Israel’s Beit Guvrin-Maresha National Park has reopened to the public for the first time in 25 years to house an exhibition of works by the Italian artist and architect Ivo Bisignano. Entitled “Human Forms,” the show features a suite of never-before-seen works that interact directly with the park’s Southern Cave—a manmade quarry dating back as far as 112 BCE.
Within the cave, Bisignano juxtaposes elements of human and inanimate, and the ancient world with the digital age, in a series of five video projections and seven sculptures. By an act as simple as placing objects within its walls, viewers experience the structure’s unprecedented transformation from an archaeological site into a cavernous museum, where the artist’s sculptures have taken up residence.

“I wanted to install ‘Human Forms’ in the incredible Southern Cave at Beit Guvrin in order to establish a temporary home for the work, but within a historic and archeological context within a historical and archaic context,” said Bisignano. “In this case, the “museum” is the site itself.”
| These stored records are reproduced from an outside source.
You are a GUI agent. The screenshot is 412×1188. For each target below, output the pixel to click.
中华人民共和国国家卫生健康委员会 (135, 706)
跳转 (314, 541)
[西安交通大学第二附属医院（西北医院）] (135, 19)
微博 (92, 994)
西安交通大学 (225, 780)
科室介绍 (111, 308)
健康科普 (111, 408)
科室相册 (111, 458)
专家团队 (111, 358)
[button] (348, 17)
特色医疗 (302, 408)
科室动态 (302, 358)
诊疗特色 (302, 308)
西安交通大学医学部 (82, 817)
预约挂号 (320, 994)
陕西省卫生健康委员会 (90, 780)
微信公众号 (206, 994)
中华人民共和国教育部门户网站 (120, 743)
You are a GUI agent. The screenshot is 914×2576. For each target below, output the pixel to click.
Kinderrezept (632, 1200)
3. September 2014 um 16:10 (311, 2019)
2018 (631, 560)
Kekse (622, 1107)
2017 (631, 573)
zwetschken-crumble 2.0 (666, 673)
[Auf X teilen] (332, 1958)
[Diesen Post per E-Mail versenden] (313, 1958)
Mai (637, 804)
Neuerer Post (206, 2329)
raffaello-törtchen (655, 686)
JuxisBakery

Viewers take in the dichotomy of stillness and movement of light through elements like hand-drawn crows, Pop art references, and animations projected onto the cave’s sloping, limestone walls. The monolithic humanoid pieces have been placed around the space as though they were visitors in the park themselves, created with inspiration from contemporary obsessions surrounding beauty, tears, racial diversity, and body image.

Open through November 1, the show is accompanied by exclusive written narratives from creatives like Yotam Ottolenghi, Sir Peter Cook, Robert C. Morgan, and Binnie A Dansby.